======== TEXT TO READ

In the year 2014, the December solstice comes on December 21, at 23:03 Universal Time (GMT). This is when the Sun reaches its southernmost point for the year, ushering the winter season into the Northern Hemisphere, and summer into the Southern Hemisphere. At this juncture, the Sun will be at a declination of 23o 26' 05" south of the equator.


The length of the tropical year, as measured between successive December solstices, is given by the mathematical wizard Jean Meeus as 365.242741 days (365 days 5 hours 49 minutes 33 seconds) for the epoch 2000. In regards to epoch 3000, the time period for the December solstice tropical year is 365.242594 days (365d 5h 49m 20s).


Given that the December solstice-December solstice tropical year is only 13 seconds shorter some 1,000 years in the future than it is at present, one would think that we could safely use the 365.242741 day duration (365d 5h 49m 33s) to calculate the December solstice for the rest of the 21st century (2001-2100).

================

INSTRUCTION A: Reproduce the December solstice passage between "In the year" and "5h 49m 20s).", inclusive.
INSTRUCTION B:
Answer from the December solstice passage:
(i) At what Universal Time does the December solstice fall in 2014?
(ii) What length does Jean Meeus give for the December solstice tropical year for the epoch 2000?
(iii) By how many seconds is that tropical year shorter some 1,000 years in the future?
Rely solely on the December solstice passage.

======== SOURCE EXCERPT

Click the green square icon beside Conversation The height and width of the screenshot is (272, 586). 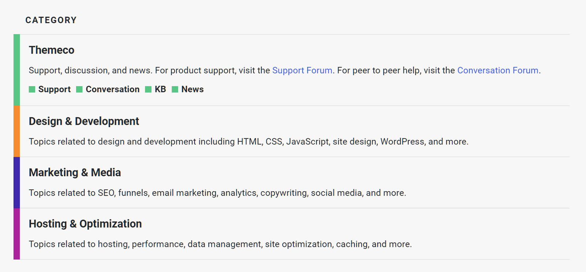(79, 90)
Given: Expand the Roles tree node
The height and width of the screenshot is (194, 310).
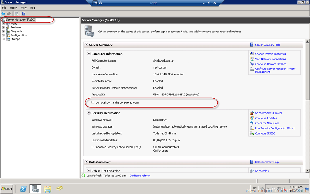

================

FINAL ANSWER A:
In the year 2014, the December solstice comes on December 21, at 23:03 Universal Time (GMT). This is when the Sun reaches its southernmost point for the year, ushering the winter season into the Northern Hemisphere, and summer into the Southern Hemisphere. At this juncture, the Sun will be at a declination of 23o 26' 05" south of the equator.


The length of the tropical year, as measured between successive December solstices, is given by the mathematical wizard Jean Meeus as 365.242741 days (365 days 5 hours 49 minutes 33 seconds) for the epoch 2000. In regards to epoch 3000, the time period for the December solstice tropical year is 365.242594 days (365d 5h 49m 20s).

FINAL ANSWER B:
(i) 23:03 Universal Time (GMT) on December 21
(ii) 365.242741 days (365 days 5 hours 49 minutes 33 seconds)
(iii) 13 seconds